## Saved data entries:
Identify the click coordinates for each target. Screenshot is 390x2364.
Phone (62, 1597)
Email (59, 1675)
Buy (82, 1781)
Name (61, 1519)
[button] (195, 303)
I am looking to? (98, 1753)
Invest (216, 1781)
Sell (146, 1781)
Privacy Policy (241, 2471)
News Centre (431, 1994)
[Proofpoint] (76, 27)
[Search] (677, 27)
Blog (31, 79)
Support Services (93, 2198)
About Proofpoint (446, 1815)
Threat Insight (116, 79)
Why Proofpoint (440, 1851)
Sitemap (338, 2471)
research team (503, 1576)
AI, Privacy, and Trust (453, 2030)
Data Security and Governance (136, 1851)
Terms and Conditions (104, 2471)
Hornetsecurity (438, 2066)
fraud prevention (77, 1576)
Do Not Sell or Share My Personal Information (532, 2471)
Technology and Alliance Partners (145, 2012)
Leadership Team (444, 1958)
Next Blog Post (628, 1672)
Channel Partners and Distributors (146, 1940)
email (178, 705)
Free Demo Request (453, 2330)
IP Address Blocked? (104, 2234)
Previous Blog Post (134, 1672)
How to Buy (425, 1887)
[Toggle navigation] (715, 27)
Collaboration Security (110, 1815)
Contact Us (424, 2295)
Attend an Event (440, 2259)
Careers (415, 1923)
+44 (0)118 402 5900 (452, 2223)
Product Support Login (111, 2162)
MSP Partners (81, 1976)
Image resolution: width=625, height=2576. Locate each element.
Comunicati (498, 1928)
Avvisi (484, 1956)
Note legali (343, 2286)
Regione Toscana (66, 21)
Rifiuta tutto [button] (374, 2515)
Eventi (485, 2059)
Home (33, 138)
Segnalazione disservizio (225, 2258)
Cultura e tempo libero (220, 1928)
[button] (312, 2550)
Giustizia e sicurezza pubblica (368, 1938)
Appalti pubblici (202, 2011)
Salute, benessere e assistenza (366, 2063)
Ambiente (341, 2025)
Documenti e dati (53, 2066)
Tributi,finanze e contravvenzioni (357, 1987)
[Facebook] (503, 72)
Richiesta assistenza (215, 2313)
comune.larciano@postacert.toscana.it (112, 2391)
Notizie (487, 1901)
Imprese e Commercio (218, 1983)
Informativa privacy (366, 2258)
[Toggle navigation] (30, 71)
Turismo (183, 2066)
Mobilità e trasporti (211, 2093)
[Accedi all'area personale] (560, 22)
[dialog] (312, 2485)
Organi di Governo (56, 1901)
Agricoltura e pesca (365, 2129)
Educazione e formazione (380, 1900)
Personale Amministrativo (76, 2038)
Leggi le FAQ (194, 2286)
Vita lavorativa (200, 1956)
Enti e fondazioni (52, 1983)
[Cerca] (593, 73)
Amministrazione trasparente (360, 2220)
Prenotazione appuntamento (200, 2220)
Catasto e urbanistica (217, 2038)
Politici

## Task goal:
Line count for "Support": count the lines in the records above that contain this word, and write only the number.

## Result of the exercise:
2